• TASK TO COMPLETE:
Type out the listing below exactly. Pictures stay out of it.

*** ENTRIES PROVIDED ***

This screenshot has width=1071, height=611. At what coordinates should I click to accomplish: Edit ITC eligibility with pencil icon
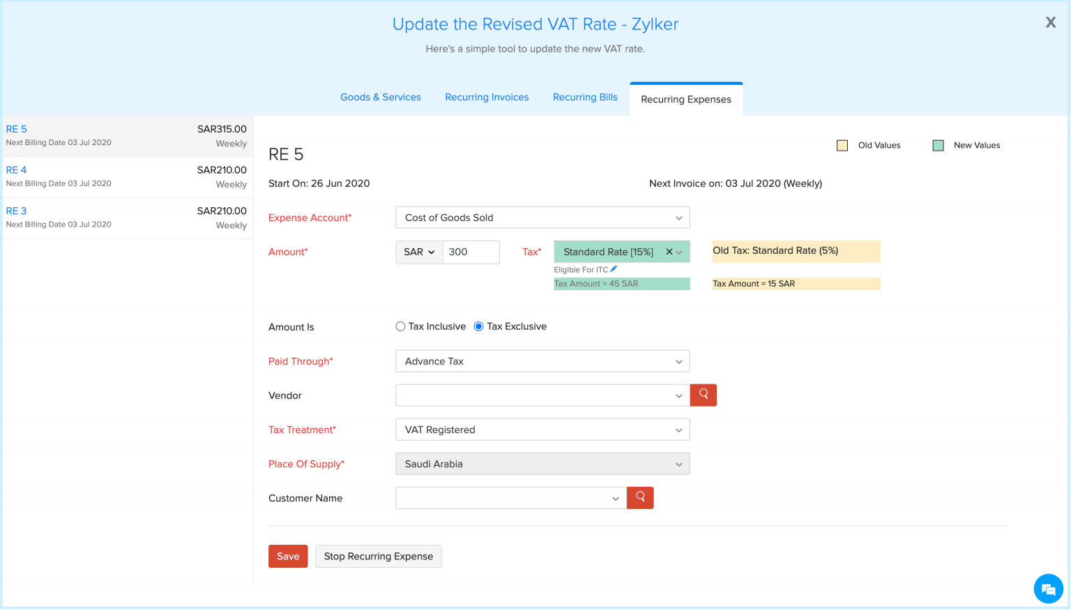pos(614,269)
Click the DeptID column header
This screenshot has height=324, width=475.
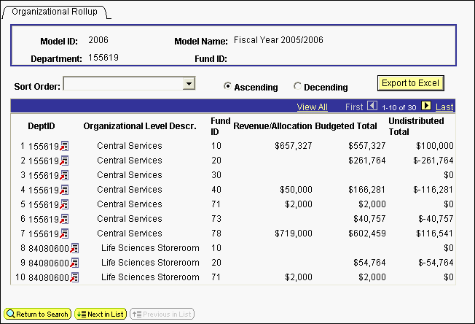42,126
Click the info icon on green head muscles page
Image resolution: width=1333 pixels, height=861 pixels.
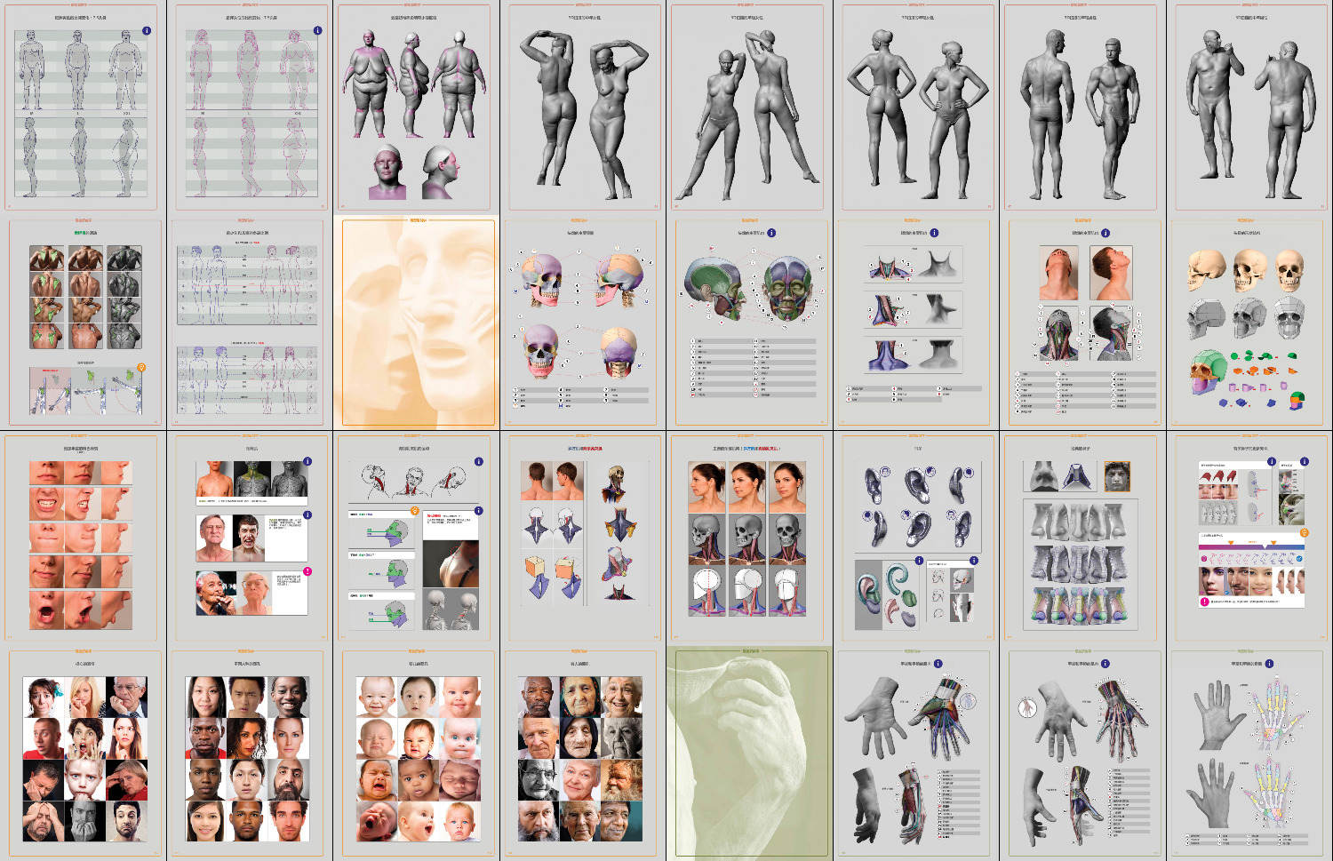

***

• RESULT OF THIS TASK:
This screenshot has width=1071, height=611. At what coordinates should I click to accomplish: Edit ITC eligibility with pencil icon
pos(614,269)
Click the DeptID column header
This screenshot has height=324, width=475.
42,126
Click the info icon on green head muscles page
Image resolution: width=1333 pixels, height=861 pixels.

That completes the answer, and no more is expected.